Jamie Goode on brett, TCA, ladybugs, smoke taint and mousiness

Thanks. If they have been around sine 2002, why have the only vintages impacted by LBT (or whatever is causing the taint) been 2004 and 2011. Not denying the taint, just wondering about the cause.

My point was that you described it as “weird taste/smell” but you can’t smell mousiness in wine - at least unless you don’t do something to bring the wine’s pH up to 7.

No, not really. But mousiness really isn’t to blame - it is just one small thing among a plethora of different things that homogenize natural wines. On the contrary, many times wines that have been mousy have been very lovely, distinctive and even true to the variety and region - only to turn undrinkable on the aftertaste.

I think the characteristics that homogenize wines from distinctive expressions of variety and region into this vague “natty” style of wine are anything but mousiness.

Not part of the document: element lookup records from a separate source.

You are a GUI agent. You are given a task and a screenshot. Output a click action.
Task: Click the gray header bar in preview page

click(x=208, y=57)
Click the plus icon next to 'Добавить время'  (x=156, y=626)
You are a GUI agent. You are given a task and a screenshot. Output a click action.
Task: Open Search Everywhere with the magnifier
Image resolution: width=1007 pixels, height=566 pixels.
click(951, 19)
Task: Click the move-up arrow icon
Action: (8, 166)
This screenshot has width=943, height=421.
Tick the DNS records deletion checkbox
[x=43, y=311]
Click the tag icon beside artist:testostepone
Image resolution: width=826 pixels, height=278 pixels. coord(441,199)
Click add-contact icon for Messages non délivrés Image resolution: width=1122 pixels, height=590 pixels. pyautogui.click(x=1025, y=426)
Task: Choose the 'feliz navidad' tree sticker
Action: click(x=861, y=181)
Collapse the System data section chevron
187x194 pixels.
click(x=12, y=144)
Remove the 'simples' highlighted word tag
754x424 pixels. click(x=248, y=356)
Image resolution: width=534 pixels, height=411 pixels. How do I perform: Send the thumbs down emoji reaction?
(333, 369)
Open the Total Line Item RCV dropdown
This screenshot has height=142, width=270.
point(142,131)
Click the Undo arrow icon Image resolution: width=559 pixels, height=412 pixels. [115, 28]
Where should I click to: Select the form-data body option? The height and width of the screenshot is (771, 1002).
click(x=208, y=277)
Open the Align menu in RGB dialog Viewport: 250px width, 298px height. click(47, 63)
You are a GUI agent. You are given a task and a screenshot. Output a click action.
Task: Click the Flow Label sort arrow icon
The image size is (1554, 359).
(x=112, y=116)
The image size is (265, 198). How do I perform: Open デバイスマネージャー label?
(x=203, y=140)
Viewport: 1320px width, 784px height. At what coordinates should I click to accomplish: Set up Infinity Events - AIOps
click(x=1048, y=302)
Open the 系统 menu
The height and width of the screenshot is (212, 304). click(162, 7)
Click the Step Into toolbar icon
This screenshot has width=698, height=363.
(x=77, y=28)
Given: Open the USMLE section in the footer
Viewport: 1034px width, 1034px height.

I had an interesting interaction about this EXACT thing recently, where the person pouring mentioned the “minimal intervention allowing the terroir to shine through” when in actual fact it erased any varietal character or sense of place just as badly as overoaking can, like Otto mentioned. I guess it shows terroir in that whatever microbes were on the grapes at harvest were allowed to do their thing and that is truly what the “place” would dictate, but I’m not sure that’s what most people mean when they talk about terroir or varietal character.

In my experience, like yours I think, mousy wines tend to taste “as expected” until you swallow them which, like you say, is quite different from the “natty” style we discuss above.

This is an interesting post for me to read. I actually just finished reading Flawless and one of the reasons I did was because I was curious about the origin of what I generally call a “real cider” note in wines. I went to college in the West Country of England and had a lot of ciders there (especially scrumpy) that had a very characteristic funky apple note to them that I have also seen in some wines and always thought was an indicator of oxidation, I think because it reminded me a little of old apple cores and because I generally only noticed it in older wines. I have only ever noticed this in red wines, especially older Bordeaux, but also some Burgundy, Rioja, Priorat, and a few younger reds from here in Virginia.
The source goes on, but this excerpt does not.